Cross-border prosecutions can create tension between the interests of US law enforcement and the presumption that, without an express extraterritorial reach, US laws apply to domestic, not foreign, conduct. It is a ‘longstanding principle of American law’ that in the absence of a clear intent to the contrary, the legislation of Congress ‘is meant to apply only within the territorial jurisdiction of the United States.’  The presumption against extraterritoriality is critical to protecting against ‘unintended clashes between our laws and those of other nations which could result in international discord’.  Given the importance of this interest, ‘Congress must give an affirmative suggestion’ of extraterritorial application ‘in the statutory text.’  ‘When a statute gives no clear indication of an extraterritorial application, it has none’. 
The extraterritoriality analysis framework
The Supreme Court in RJR Nabisco outlined a two-step framework to guide lower courts’ extraterritoriality analysis. It first asks ‘whether the statute gives a clear, affirmative indication that it applies extraterritorially,’ thus rebutting the presumption against extraterritoriality.  If the answer is ‘no’, the second step seeks to ‘determine whether the case involves a domestic application of the statute.’  This determination is reached ‘by looking to the statute’s ‘focus’.  Thus:
[i]f the conduct relevant to the statute’s focus occurred in the United States, then the case involves a permissible domestic application even if other conduct occurred abroad; but if the conduct relevant to the focus occurred in a foreign country, then the case involves an impermissible extraterritorial application regardless of any other conduct that occurred in U.S. territory.

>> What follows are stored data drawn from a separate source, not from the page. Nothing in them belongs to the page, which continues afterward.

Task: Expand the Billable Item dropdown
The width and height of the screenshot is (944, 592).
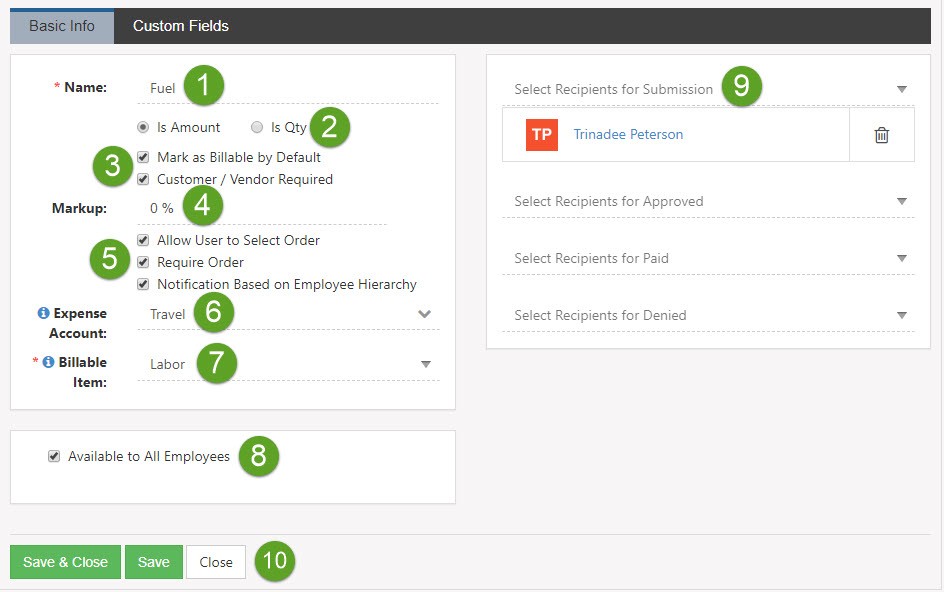Action: tap(425, 364)
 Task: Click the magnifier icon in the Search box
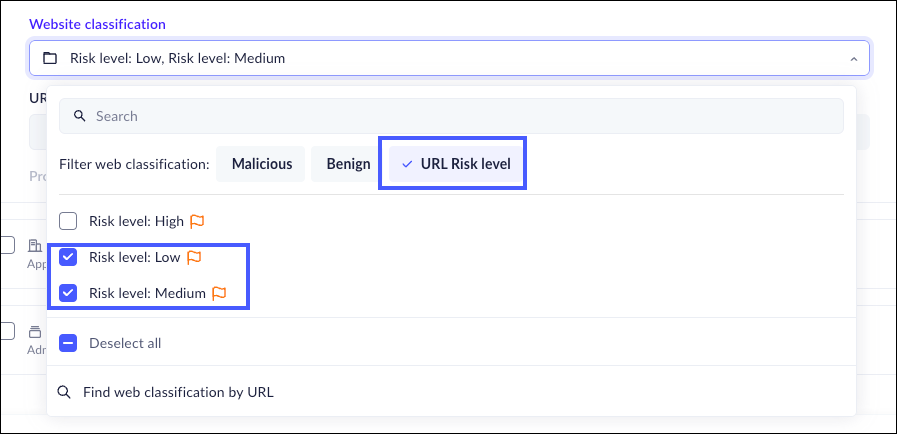coord(78,116)
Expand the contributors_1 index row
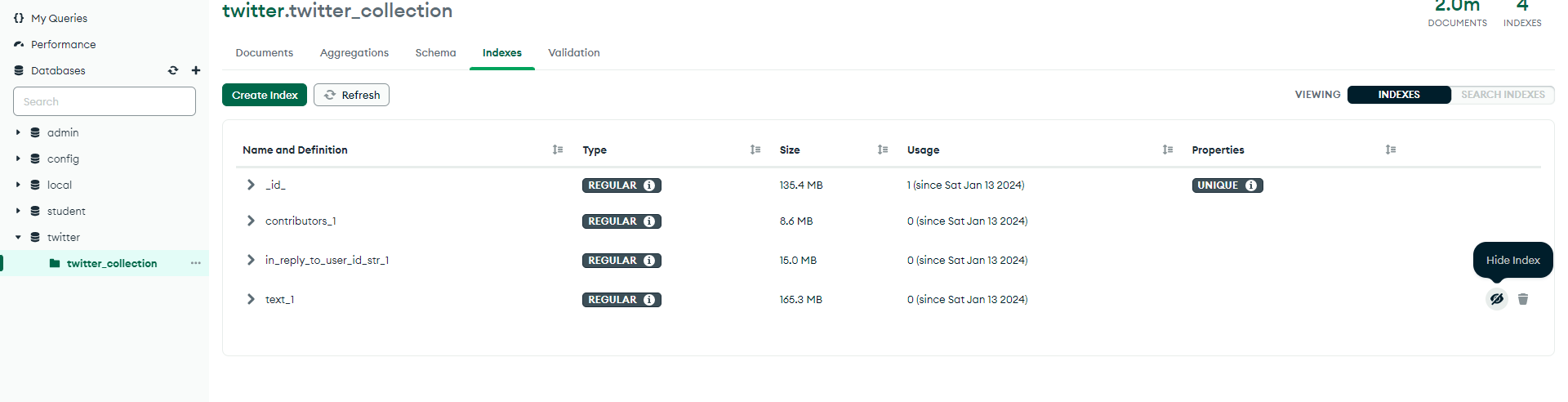This screenshot has height=402, width=1568. click(x=251, y=221)
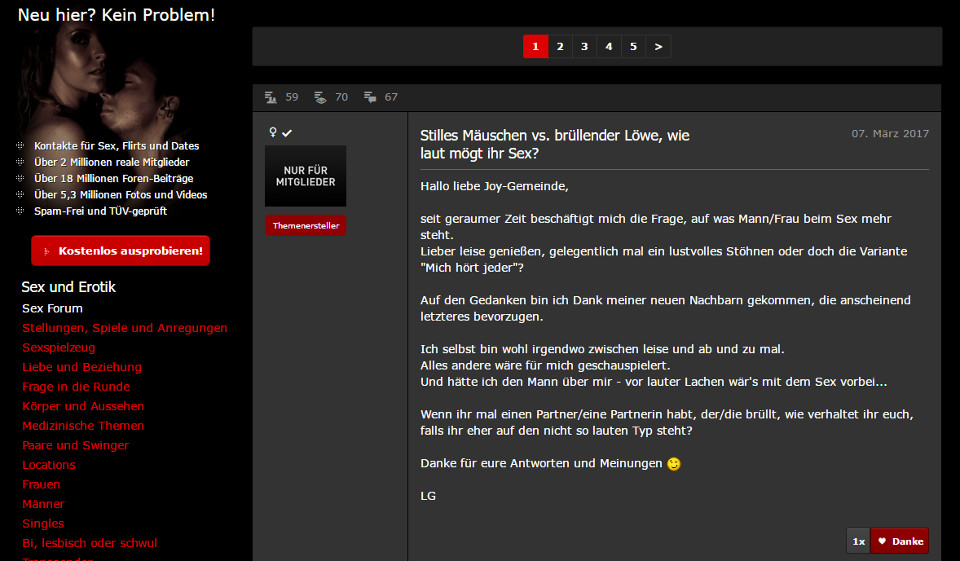Jump to page 5 in pagination
960x561 pixels.
[x=633, y=46]
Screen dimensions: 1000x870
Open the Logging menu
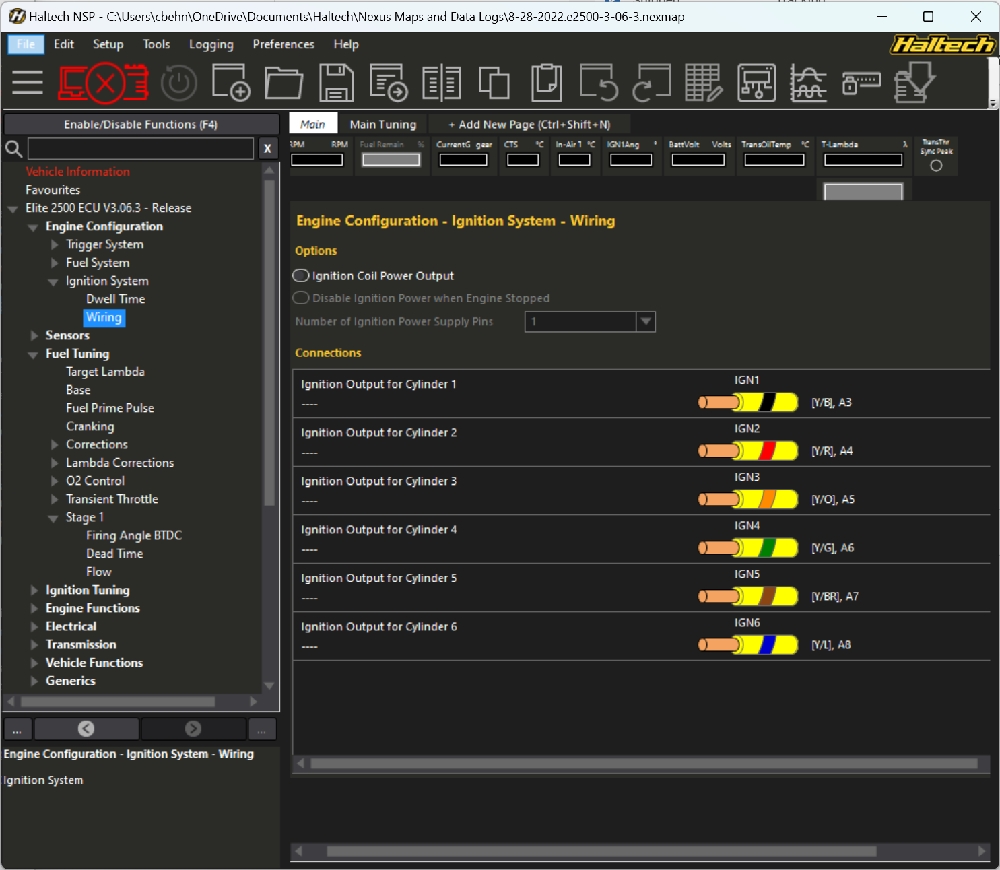pos(211,44)
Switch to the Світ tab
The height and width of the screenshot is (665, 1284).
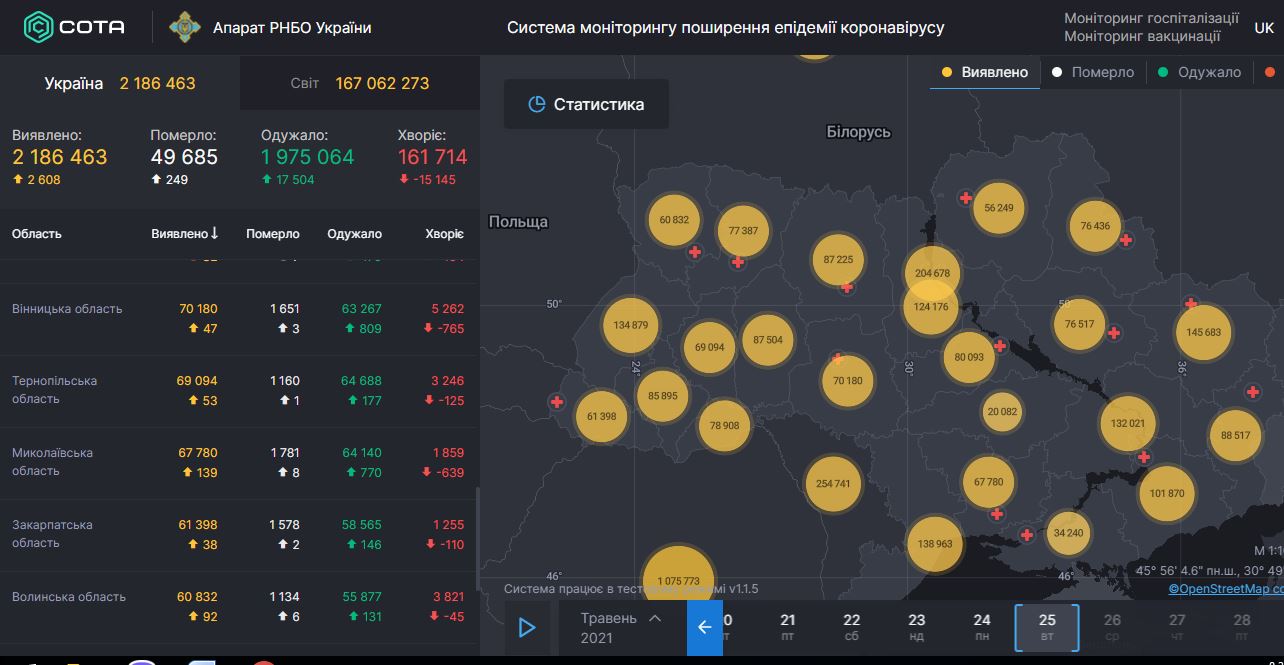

Recognising the ‘commonsense notion that Congress generally legislates with domestic concerns in mind,’  courts have shown a readiness to scrutinise the applicable statutory scheme and have dismissed prosecutions where the conduct was beyond the statute’s reach.
In United States v Sidorenko, for example, the district court considered a challenge to the extraterritoriality of the wire fraud and domestic bribery statutes.  The three defendants in that case were foreign nationals residing outside the United States. One was employed by the International Civil Aviation Organization (ICAO), a United Nations specialised agency headquartered in Canada that, during the relevant time period, received contributions from the United States (a member of ICAO) in excess of US$10,000 per year. The other two defendants were alleged to have given money and other things of value to the ICAO employee in exchange for using his position at ICAO to benefit their organisation (a Ukrainian conglomerate of companies) as well as them personally. The only nexus to the United States was the partial funding received by the ICAO from the United States. The court dismissed the indictment on grounds that the statutes charged did not apply extraterritorially. While acknowledging that the United States had ‘some interest in eradicating bribery, mismanagement and petty thuggery the world over,’ the court described the government’s approach as creating a limitless policing of ‘foreign individuals, in foreign government or in foreign organisations,’ so long as they ‘receive[d] at least $10,000 of [US] federal funding’. 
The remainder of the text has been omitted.